Source text:
++++

Consider the familiar square lattice. In principle it extends infinitely in every direction but the small patch below is enough to illustrate it. The distance between each point and its nearest neighbours could be anything, so let's just say it's 1 unit.

The question is whether we can embed a regular pentagon in this lattice so all its corners lie on lattice points. Is that possible? It could be any size and be slanted at any angle. Could a pentagon that fits the bill exist?

There's a clever but simple argument that shows the answer is no. Suppose we have three lattice points like for example ABC or A'B'C' in the next sketch.

We observe that points such as D or D' that make a parallelogram with the original three points must always be lattice points too.

Now suppose we have a regular pentagon with corners that are lattice points. Its size doesn't matter, we are only saying its corners are lattice points.

Draw in the diagonals of the pentagon.

From what we said earlier, given that ABC are lattice points and ABCD is a paralellogram, point D must also be a lattice point. Working our way round the pentagon we see that all five blue points must be lattice points by the same reasoning.

++++

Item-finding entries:
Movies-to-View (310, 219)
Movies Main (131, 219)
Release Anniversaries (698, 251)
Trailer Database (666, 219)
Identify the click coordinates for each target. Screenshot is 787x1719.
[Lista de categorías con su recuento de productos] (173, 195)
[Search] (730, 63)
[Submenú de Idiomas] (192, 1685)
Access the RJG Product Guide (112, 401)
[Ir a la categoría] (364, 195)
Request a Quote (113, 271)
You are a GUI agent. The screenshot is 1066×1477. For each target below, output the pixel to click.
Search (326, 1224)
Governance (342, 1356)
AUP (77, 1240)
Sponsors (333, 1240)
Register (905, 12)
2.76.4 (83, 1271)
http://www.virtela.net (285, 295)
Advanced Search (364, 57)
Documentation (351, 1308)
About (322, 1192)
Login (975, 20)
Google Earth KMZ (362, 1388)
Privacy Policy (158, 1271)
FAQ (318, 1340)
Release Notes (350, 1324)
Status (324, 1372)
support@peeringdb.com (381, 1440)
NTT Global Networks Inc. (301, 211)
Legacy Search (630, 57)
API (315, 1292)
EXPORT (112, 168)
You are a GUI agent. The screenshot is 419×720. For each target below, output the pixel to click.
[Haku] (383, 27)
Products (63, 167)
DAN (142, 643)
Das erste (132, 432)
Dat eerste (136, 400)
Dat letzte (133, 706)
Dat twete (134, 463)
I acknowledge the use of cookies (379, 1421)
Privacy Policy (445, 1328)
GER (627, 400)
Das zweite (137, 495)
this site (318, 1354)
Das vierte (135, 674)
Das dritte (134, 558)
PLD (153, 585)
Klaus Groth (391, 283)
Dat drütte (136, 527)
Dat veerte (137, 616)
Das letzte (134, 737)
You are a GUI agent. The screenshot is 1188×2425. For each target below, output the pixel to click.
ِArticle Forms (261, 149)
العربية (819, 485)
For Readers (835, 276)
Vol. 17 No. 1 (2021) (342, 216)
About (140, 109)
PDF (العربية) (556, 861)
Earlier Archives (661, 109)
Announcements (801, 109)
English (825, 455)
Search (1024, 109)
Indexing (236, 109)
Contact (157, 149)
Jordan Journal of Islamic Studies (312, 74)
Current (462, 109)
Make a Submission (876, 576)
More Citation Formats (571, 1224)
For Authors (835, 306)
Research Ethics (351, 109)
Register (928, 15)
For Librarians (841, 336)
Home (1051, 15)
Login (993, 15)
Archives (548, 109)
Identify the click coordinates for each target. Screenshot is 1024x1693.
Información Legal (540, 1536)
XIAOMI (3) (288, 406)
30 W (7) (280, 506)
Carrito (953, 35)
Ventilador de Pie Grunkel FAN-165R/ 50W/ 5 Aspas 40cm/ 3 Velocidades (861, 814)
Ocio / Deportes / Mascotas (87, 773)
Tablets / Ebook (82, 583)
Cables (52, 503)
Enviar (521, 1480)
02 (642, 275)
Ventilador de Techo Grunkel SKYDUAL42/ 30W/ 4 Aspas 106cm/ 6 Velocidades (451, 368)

++++

Exercise requirements:
a) Rewrite the entries, starting with the first one and going on through the line with "EXPORT (112, 168)", putting "Find" in place of "Search" and changing nothing else.
b) Pick up the piece about fitting a regular pentagon on the square lattice and carry it on from the point where it stops.
The lattice text and the entries have nothing to do with each other.

Outputs:
a)
Movies-to-View (310, 219)
Movies Main (131, 219)
Release Anniversaries (698, 251)
Trailer Database (666, 219)
Identify the click coordinates for each target. Screenshot is 787x1719.
[Lista de categorías con su recuento de productos] (173, 195)
[Find] (730, 63)
[Submenú de Idiomas] (192, 1685)
Access the RJG Product Guide (112, 401)
[Ir a la categoría] (364, 195)
Request a Quote (113, 271)
You are a GUI agent. The screenshot is 1066×1477. For each target below, output the pixel to click.
Find (326, 1224)
Governance (342, 1356)
AUP (77, 1240)
Sponsors (333, 1240)
Register (905, 12)
2.76.4 (83, 1271)
http://www.virtela.net (285, 295)
Advanced Find (364, 57)
Documentation (351, 1308)
About (322, 1192)
Login (975, 20)
Google Earth KMZ (362, 1388)
Privacy Policy (158, 1271)
FAQ (318, 1340)
Release Notes (350, 1324)
Status (324, 1372)
support@peeringdb.com (381, 1440)
NTT Global Networks Inc. (301, 211)
Legacy Find (630, 57)
API (315, 1292)
EXPORT (112, 168)

b)
These points form a regular pentagon, and so we have found a smaller pentagon which has its corners on lattice points.

But now we can repeat the process and find a still smaller regular pentagon all of whose corners are lattice points. We can repeat this indefinitely often, each time obtaining smaller and smaller pentagons whose corners lie on lattice points.

However this cannot be; eventually the length of the pentagon's sides would have to be less than 1 unit which is impossible, because 1 is the minimum distance between any two lattice points.

This means that if we could embed a regular pentagon in the square lattice we could go on to achieve something impossible. So embedding the regular pentagon must have been impossible in the first place.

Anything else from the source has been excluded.